XP U-turn on zero-day attack

Microsoft's decision to provide additional patching could come back to "haunt" company, experts warn.

Hackers preparing 'wild west' zero-day assault on Windows XP
Hackers preparing 'wild west' zero-day assault on Windows XP

Microsoft has performed a major U-turn and decided to fix a zero-day flaw in its XP operating system that is now being actively exploited by suspected Chinese cyber-criminals targeting EU-based organisations.

The emergency fix will help the estimated hundreds of millions of users still running XP, which Microsoft officially stopped supporting last month - but experts have warned the move may come back to ‘haunt' the company.

Microsoft acted after security firm FireEye said that the remote code execution flaw it first revealed on April 26 to be targeting users of Internet Explorer versions 9, 10 and 11 running Windows 7 and 8, is now also being used against IE 8 users running XP.

FireEye threat research director, Darien Kindlund, gave more details in an interview with SCMagazineUK.com. He said that the exploit – which allows hackers to gain access and user rights to victims' computers - is being used by an APT attack group called Clandestine Fox, which FireEye suspects is Chinese, and another crime group from the same region to whom Clandestine Fox gave the exploit.

Kindlund said FireEye has seen the spear phishing-based attack being used against 10 or 11 organisations in the defence, financial, government and energy sectors – most of them multinationals with their headquarters within the EU. He said it's likely there will be other victims.

It was this escalation of the attack that tipped Microsoft into rushing out a fix for XP as well its newer operating systems in a highly unusual “out-of-band” release, ignoring its usual Patch Tuesday cycle of fixes.

Announcing the patch in a 1 May blog post, Microsoft group manager Dustin Childs said: “We have made the decision to issue a security update for Windows XP users. Windows XP is no longer supported by Microsoft, and we continue to encourage customers to migrate to a modern operating system, such as Windows 7 or 8.1. While we've seen only a limited number of targeted attacks, customers are advised to install this update promptly.”

But while welcome to XP users, experts warn the decision could backfire on Microsoft.

Brian Honan, head of Dublin-based independent consulting firm BH Consulting, told SCMagazineUK.com via email: “While some may think it is laudable for Microsoft to provide this patch for Internet Explorer on Windows XP, it may be a decision that could come back to haunt them later.

 “This move by Microsoft to provide an ‘exception patch' sends a confused message to those still on Windows XP. Their expectations may now be set to expect Microsoft to continue to provide exemption patches for future issues. This could delay the migration of many computers away from XP to more secure alternatives.”

Christopher Boyd, malware intelligence analyst at security firm Malwarebytes, agreed. He told SCMagazineUK.com: “On the one hand, Microsoft releasing a ‘special' patch to fix the recent Internet Explorer exploit for users of Windows XP is a sensible move. There's no point putting all those users at risk when the operating system has only recently been killed off.

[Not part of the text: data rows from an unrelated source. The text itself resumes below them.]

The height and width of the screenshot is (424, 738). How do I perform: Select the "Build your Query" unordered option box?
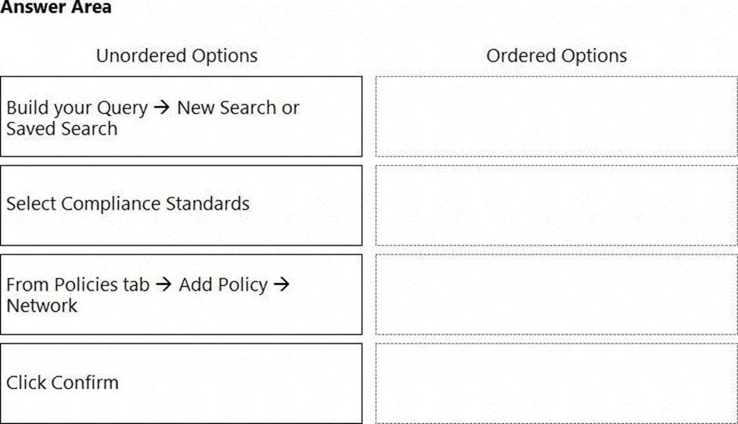pos(181,116)
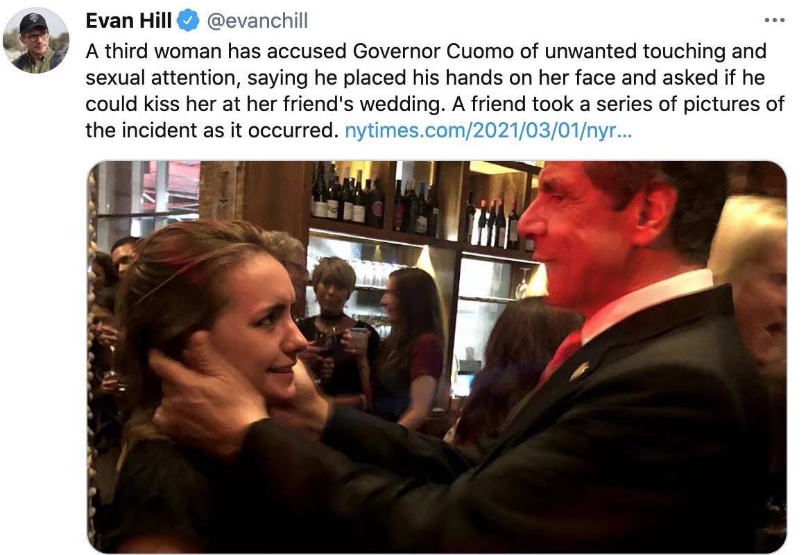806x555 pixels.
Task: Click the text "the incident as it occurred."
Action: click(x=212, y=130)
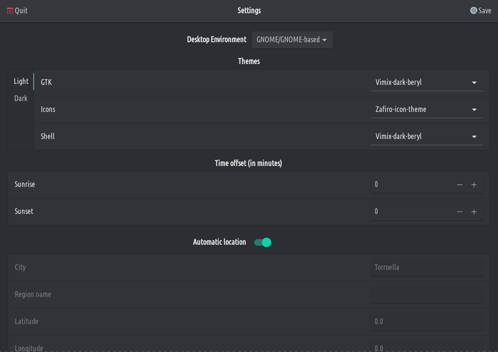Viewport: 498px width, 352px height.
Task: Decrease Sunrise offset with minus icon
Action: tap(460, 185)
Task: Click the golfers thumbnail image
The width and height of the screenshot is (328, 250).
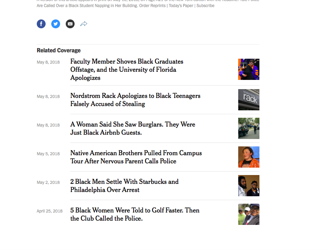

“However, we may be training XP users to stick with their systems in the hope that Microsoft may release similar patches in future and ultimately we all want those people to move to a more secure OS. They can't prop it up forever, at some point you will see the company draw a line in the sand.”

FireEye's Kindlund said: “It's a very difficult situation from the perspective of Microsoft. Obviously they want to motivate their users to migrate away from this out-of-date ancient platform but at the same time they don't want to leave all the current users of this OS to be completely vulnerable.”

Kindlund told SC that Microsoft decided to issue the patch after FireEye found the exploit was being crafted to be used against Windows XP running IE 8, “which was kind of disturbing”.

“We had in-the-wild proof that the exploit was getting worse. We relayed that over to Microsoft to emphasise that this is going to get worse, there needs to be a patch rolled out sooner rather than later. And literally the day before Microsoft released their patch we then started to see this particular threat group actually hand over the exploit to at least one other threat group.

“That was yet another reason why Microsoft decided to roll out the patch to support all these other out-of-date platforms.”

Kindlund said the threat groups were suspected to be from the same world region, sharing tools but with different delivery methods. Asked if they are from China, he said “We do not have conclusive evidence” but “that's our current suspicion.”

He said at least one US-based firm had been targeted; the others were multinationals with headquarters based in the EU. There were four clusters of spear phishing attacks, with 10-11 victim firms observed.

He added: “Our visibility of this threat is not conclusive, there are likely other victims that have not come forward.”